# Directions
Transcribe the data verbatim, starting at the line that contains "Given: Click the" and stopping after the line that contains "point(684,793)". Leave the pictures out of your answer.

# The records

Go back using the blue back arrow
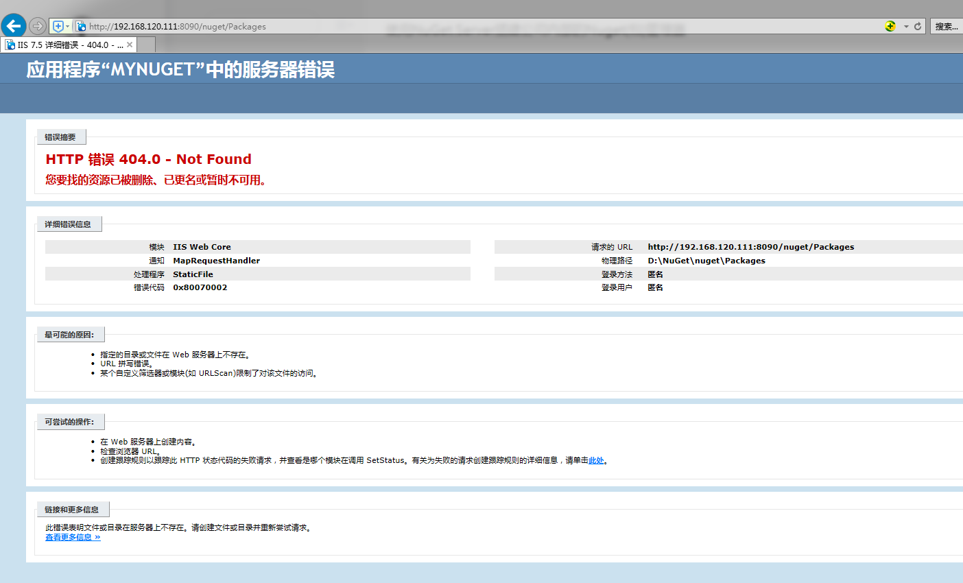click(x=14, y=26)
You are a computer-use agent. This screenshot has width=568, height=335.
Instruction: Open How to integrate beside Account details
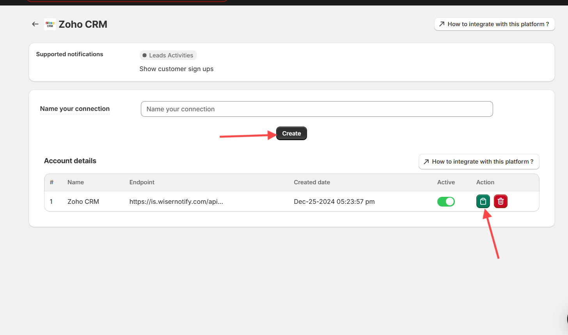(x=479, y=162)
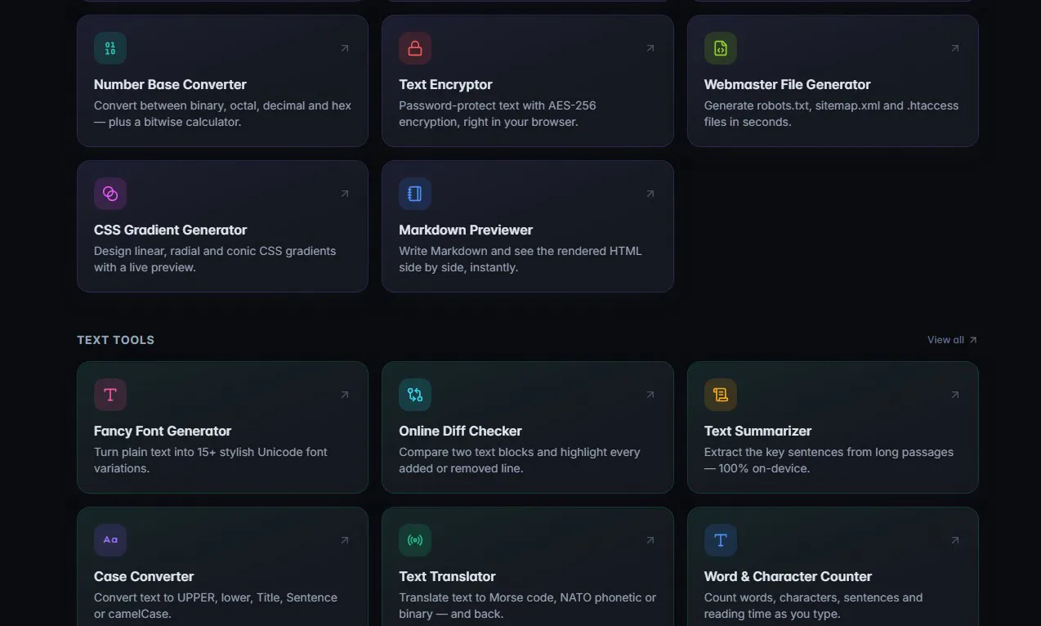Open View all link for Text Tools
Screen dimensions: 1041x626
click(x=952, y=340)
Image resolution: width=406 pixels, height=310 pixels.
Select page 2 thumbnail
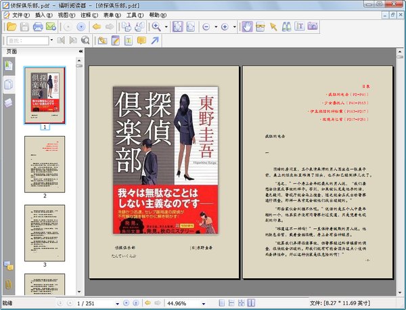pyautogui.click(x=45, y=163)
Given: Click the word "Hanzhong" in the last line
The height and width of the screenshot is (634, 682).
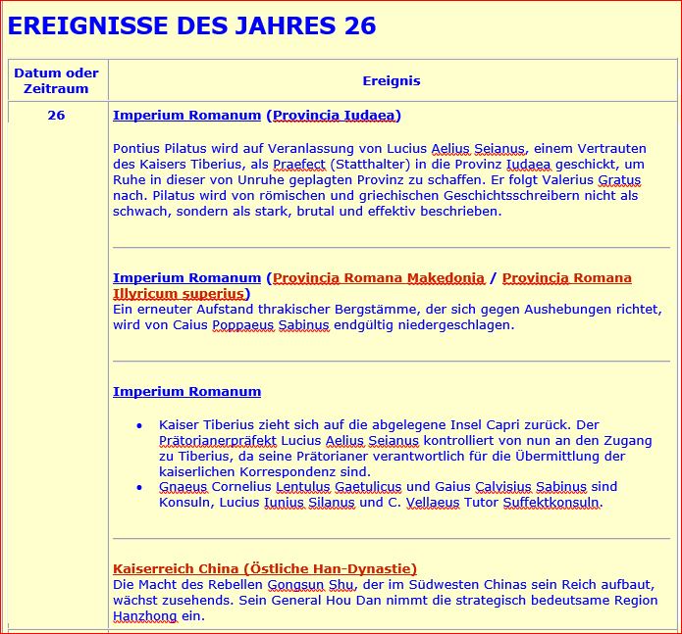Looking at the screenshot, I should 146,615.
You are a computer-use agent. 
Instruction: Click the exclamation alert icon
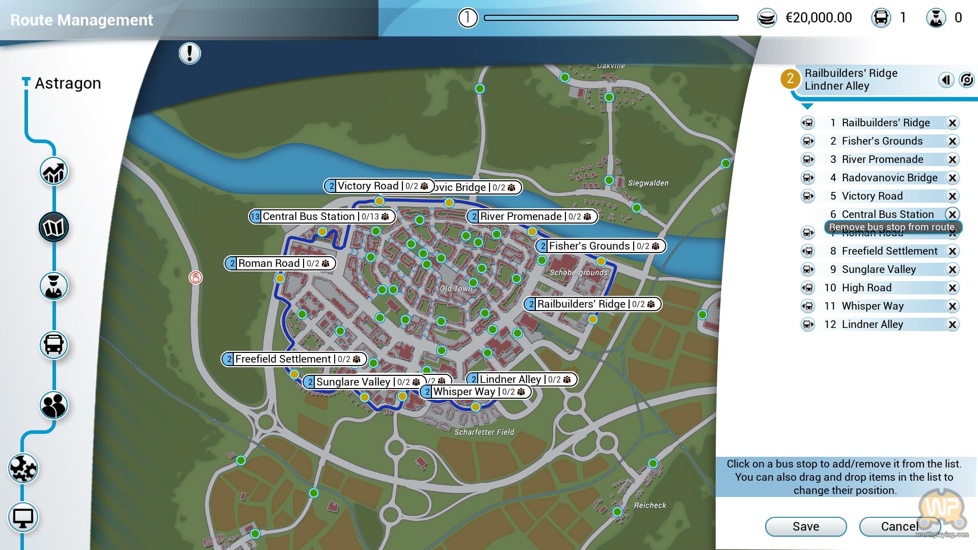point(189,53)
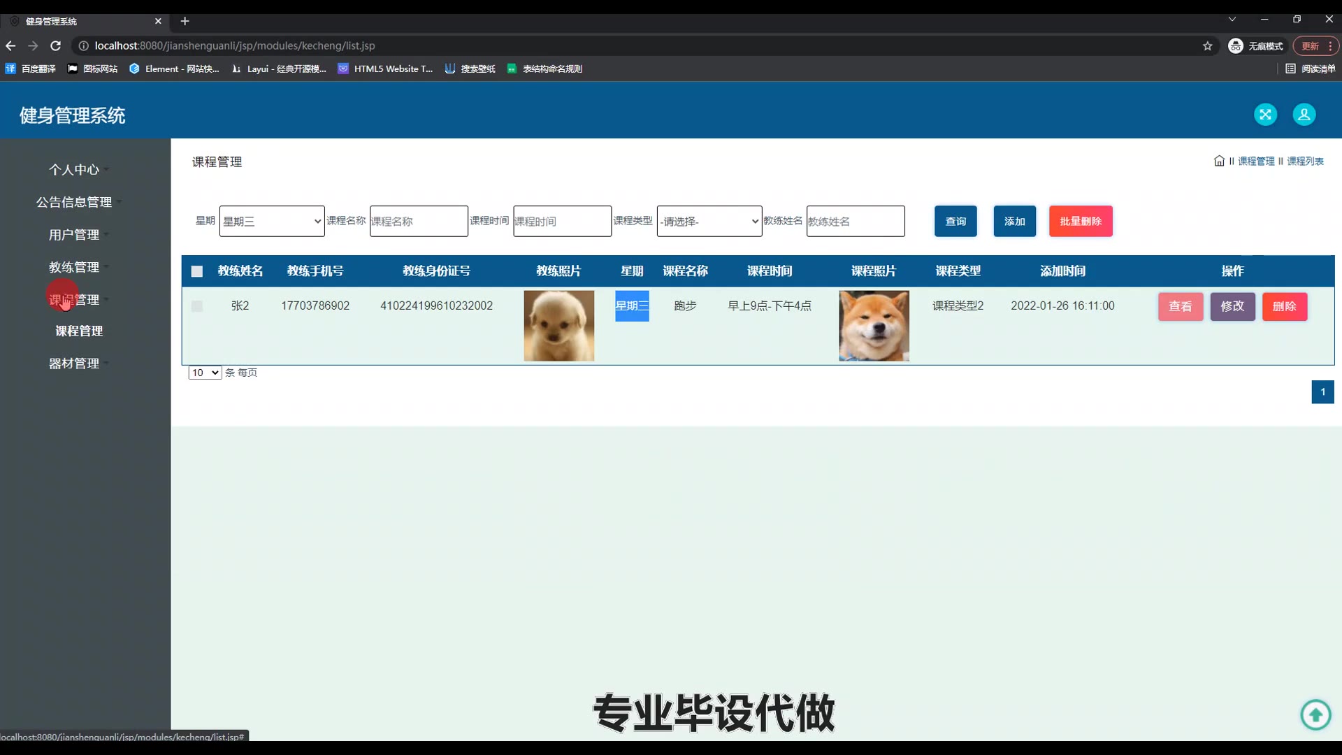Open the 百度翻译 bookmark
Image resolution: width=1342 pixels, height=755 pixels.
[30, 69]
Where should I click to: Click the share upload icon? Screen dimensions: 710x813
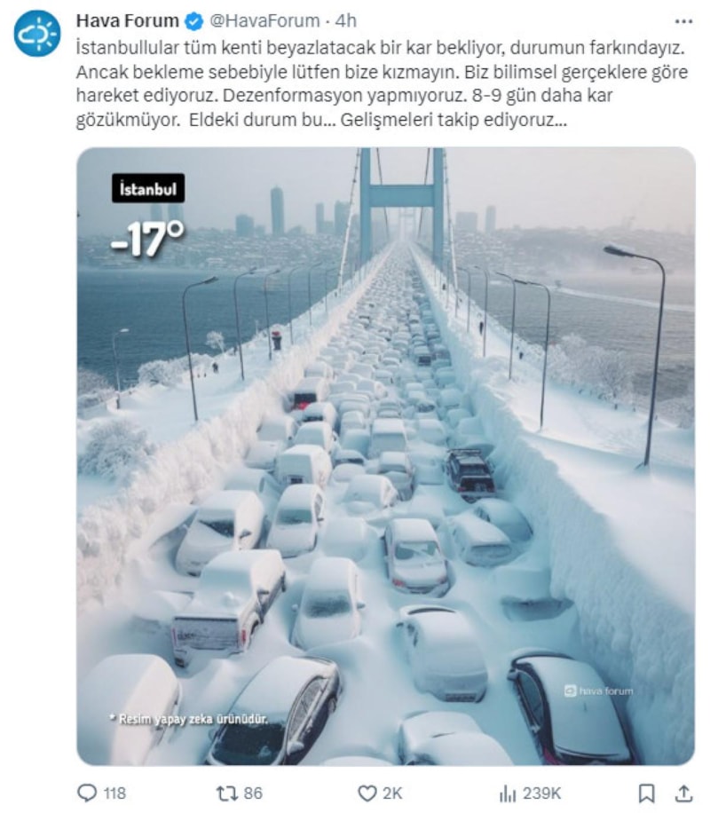point(684,793)
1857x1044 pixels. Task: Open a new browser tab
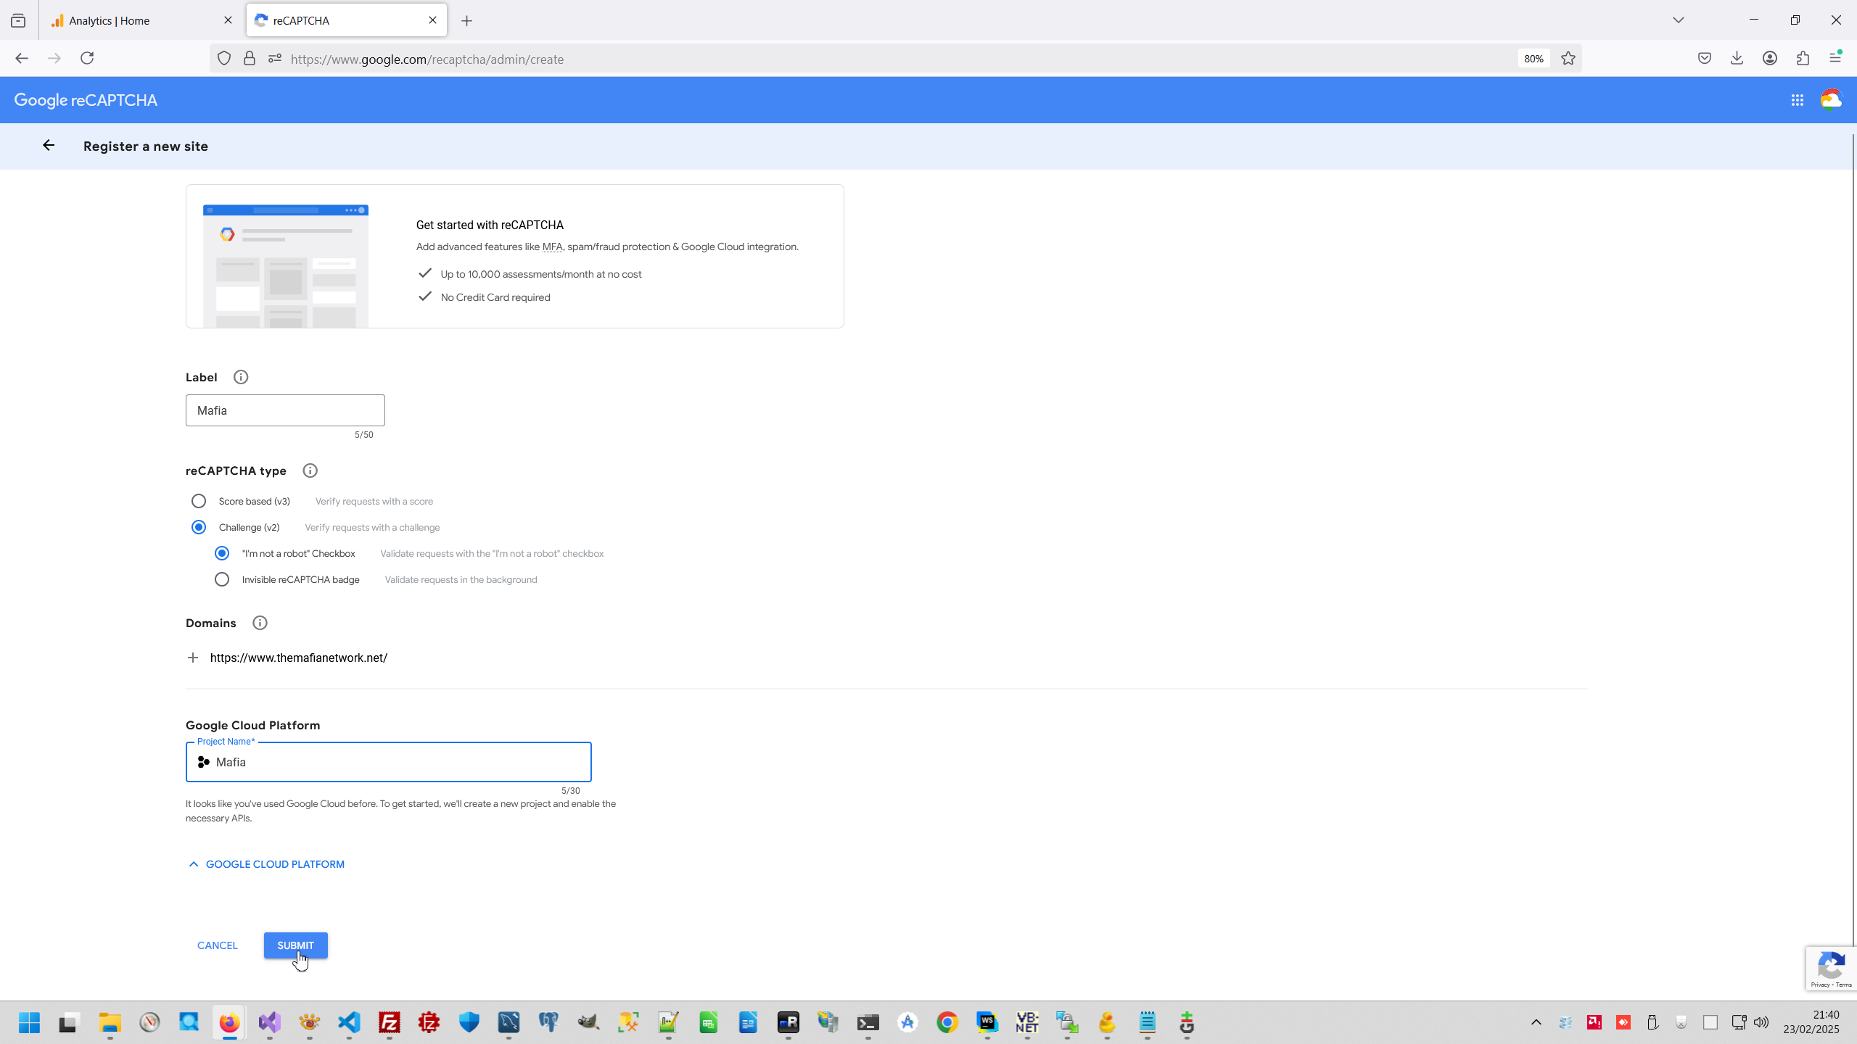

# Expected answer
Given: Click the word "Hanzhong" in the last line
The height and width of the screenshot is (634, 682).
Looking at the screenshot, I should 146,615.
You are a computer-use agent. 
Instruction: Click the exclamation alert icon
point(189,53)
Open the 百度翻译 bookmark
Image resolution: width=1342 pixels, height=755 pixels.
[30, 69]
Where should I click to: Click the share upload icon? Screen dimensions: 710x813
point(684,793)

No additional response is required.